Extracted records:
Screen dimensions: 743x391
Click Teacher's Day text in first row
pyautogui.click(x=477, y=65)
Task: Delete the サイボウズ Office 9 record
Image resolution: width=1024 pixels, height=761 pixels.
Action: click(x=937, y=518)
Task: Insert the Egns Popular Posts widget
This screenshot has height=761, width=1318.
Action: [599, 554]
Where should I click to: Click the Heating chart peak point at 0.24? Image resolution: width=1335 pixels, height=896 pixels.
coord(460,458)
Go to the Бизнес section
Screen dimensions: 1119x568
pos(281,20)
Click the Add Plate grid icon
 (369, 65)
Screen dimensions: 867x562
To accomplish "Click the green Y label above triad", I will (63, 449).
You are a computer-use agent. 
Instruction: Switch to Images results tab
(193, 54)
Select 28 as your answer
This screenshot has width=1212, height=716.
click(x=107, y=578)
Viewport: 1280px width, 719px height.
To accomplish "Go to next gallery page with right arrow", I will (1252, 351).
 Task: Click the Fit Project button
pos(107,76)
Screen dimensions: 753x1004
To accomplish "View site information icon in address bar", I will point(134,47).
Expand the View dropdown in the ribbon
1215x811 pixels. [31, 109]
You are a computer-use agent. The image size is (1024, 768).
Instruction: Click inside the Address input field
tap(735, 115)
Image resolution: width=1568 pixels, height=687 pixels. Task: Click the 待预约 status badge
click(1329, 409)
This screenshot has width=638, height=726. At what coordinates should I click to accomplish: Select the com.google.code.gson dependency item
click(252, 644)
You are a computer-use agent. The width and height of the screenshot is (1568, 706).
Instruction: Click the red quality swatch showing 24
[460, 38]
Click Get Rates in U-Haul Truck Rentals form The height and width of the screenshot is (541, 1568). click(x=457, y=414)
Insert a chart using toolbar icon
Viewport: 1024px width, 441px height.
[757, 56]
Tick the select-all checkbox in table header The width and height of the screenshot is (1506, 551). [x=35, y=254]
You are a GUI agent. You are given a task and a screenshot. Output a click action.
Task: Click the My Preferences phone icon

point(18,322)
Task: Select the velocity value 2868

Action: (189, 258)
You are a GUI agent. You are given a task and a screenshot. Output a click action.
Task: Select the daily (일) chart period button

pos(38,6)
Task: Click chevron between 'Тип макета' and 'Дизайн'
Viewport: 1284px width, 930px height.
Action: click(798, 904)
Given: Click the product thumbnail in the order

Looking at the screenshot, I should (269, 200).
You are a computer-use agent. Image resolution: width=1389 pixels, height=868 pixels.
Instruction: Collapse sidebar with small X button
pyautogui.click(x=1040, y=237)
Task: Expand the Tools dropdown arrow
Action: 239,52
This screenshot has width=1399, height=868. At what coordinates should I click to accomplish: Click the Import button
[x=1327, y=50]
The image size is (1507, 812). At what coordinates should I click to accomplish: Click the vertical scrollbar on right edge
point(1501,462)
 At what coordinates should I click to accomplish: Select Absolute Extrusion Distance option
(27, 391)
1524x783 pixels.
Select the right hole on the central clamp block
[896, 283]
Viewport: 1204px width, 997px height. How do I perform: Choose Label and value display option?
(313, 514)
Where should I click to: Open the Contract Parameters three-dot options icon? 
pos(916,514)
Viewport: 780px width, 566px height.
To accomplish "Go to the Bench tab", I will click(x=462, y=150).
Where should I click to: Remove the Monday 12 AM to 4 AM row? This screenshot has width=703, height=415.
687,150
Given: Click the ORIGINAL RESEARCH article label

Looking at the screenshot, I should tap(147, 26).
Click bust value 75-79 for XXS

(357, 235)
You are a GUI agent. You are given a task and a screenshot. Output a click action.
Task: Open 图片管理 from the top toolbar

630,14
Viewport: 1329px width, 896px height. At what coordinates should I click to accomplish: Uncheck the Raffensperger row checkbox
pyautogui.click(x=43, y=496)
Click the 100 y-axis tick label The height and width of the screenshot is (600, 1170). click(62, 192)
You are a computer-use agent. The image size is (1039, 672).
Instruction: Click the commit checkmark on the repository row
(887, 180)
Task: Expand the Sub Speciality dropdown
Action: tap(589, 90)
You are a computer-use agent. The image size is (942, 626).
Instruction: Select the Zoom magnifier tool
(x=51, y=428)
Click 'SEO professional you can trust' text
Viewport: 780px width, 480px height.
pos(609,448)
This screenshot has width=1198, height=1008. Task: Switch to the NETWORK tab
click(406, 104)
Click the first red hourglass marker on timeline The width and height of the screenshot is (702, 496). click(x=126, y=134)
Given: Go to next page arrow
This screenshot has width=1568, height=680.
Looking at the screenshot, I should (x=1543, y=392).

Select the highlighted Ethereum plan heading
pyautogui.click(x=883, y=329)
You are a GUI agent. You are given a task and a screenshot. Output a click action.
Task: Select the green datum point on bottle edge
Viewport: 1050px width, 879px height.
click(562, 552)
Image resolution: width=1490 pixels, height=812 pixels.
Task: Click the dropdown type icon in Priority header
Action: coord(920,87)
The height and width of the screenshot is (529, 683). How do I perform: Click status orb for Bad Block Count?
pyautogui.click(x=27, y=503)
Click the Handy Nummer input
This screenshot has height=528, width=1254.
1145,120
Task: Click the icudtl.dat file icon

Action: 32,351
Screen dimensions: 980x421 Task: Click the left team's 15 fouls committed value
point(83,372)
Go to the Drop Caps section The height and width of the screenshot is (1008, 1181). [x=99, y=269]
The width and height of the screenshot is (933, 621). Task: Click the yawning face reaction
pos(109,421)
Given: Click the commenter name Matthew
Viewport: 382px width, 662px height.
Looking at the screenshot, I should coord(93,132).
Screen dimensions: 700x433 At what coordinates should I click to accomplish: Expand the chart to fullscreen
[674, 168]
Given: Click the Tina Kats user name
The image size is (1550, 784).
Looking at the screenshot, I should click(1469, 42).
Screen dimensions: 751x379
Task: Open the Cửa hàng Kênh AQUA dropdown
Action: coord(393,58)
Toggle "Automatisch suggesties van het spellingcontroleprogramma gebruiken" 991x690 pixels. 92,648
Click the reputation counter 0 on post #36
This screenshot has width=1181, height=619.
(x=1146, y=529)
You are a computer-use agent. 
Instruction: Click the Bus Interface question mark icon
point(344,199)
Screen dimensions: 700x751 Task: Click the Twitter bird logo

* _WHAT NEEDS TO BE DONE_
Go over the entries above and say how many lines hold the string "computer", with no other text.

* _ANSWER SPACE_
7